• **Your task**
Copy the listing below line for line, without changing a single character.

• **Saved entries**
════════
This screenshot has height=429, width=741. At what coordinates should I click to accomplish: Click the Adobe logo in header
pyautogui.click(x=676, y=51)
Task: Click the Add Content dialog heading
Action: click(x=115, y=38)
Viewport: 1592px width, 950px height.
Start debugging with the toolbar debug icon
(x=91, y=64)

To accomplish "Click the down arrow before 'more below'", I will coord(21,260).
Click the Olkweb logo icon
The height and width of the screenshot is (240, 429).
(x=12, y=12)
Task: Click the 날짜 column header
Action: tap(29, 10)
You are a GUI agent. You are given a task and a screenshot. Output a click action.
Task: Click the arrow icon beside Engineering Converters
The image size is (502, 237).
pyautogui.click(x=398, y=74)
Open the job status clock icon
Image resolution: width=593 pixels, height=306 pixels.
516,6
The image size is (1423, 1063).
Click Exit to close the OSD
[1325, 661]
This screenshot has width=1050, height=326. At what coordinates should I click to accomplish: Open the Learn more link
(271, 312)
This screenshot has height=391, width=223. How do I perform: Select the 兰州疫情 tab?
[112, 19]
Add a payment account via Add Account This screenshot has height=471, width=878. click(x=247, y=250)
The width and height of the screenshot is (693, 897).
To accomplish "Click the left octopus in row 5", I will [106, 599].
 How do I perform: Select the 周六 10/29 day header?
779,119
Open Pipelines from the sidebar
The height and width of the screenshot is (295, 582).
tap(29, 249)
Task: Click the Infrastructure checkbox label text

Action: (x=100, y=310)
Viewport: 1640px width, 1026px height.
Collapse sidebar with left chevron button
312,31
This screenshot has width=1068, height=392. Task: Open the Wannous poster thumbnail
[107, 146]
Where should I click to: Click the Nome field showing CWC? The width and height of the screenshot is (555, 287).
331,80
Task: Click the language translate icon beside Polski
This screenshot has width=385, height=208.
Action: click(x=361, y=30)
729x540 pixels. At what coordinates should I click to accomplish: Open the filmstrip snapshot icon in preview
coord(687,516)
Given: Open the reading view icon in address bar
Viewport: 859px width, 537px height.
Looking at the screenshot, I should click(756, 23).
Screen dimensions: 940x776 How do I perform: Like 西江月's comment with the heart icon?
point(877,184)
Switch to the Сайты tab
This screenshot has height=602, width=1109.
════════
• **Solution to this exercise**
This screenshot has height=429, width=741. At what coordinates should I click to accomplish: Click the Adobe logo in header
pyautogui.click(x=676, y=51)
Task: Click the Add Content dialog heading
Action: click(x=115, y=38)
Viewport: 1592px width, 950px height.
Start debugging with the toolbar debug icon
(x=91, y=64)

To accomplish "Click the down arrow before 'more below'", I will coord(21,260).
Click the Olkweb logo icon
The height and width of the screenshot is (240, 429).
(x=12, y=12)
Task: Click the 날짜 column header
Action: tap(29, 10)
You are a GUI agent. You are given a task and a screenshot. Output a click action.
Task: Click the arrow icon beside Engineering Converters
The image size is (502, 237).
pyautogui.click(x=398, y=74)
Open the job status clock icon
Image resolution: width=593 pixels, height=306 pixels.
516,6
The image size is (1423, 1063).
Click Exit to close the OSD
[1325, 661]
This screenshot has width=1050, height=326. At what coordinates should I click to accomplish: Open the Learn more link
(271, 312)
This screenshot has height=391, width=223. How do I perform: Select the 兰州疫情 tab?
[112, 19]
Add a payment account via Add Account This screenshot has height=471, width=878. click(x=247, y=250)
The width and height of the screenshot is (693, 897).
To accomplish "Click the left octopus in row 5", I will [106, 599].
 How do I perform: Select the 周六 10/29 day header?
779,119
Open Pipelines from the sidebar
The height and width of the screenshot is (295, 582).
tap(29, 249)
Task: Click the Infrastructure checkbox label text

Action: (x=100, y=310)
Viewport: 1640px width, 1026px height.
Collapse sidebar with left chevron button
312,31
This screenshot has width=1068, height=392. Task: Open the Wannous poster thumbnail
[107, 146]
Where should I click to: Click the Nome field showing CWC? The width and height of the screenshot is (555, 287).
331,80
Task: Click the language translate icon beside Polski
This screenshot has width=385, height=208.
Action: click(x=361, y=30)
729x540 pixels. At what coordinates should I click to accomplish: Open the filmstrip snapshot icon in preview
coord(687,516)
Given: Open the reading view icon in address bar
Viewport: 859px width, 537px height.
Looking at the screenshot, I should click(756, 23).
Screen dimensions: 940x776 How do I perform: Like 西江月's comment with the heart icon?
point(877,184)
Switch to the Сайты tab
This screenshot has height=602, width=1109.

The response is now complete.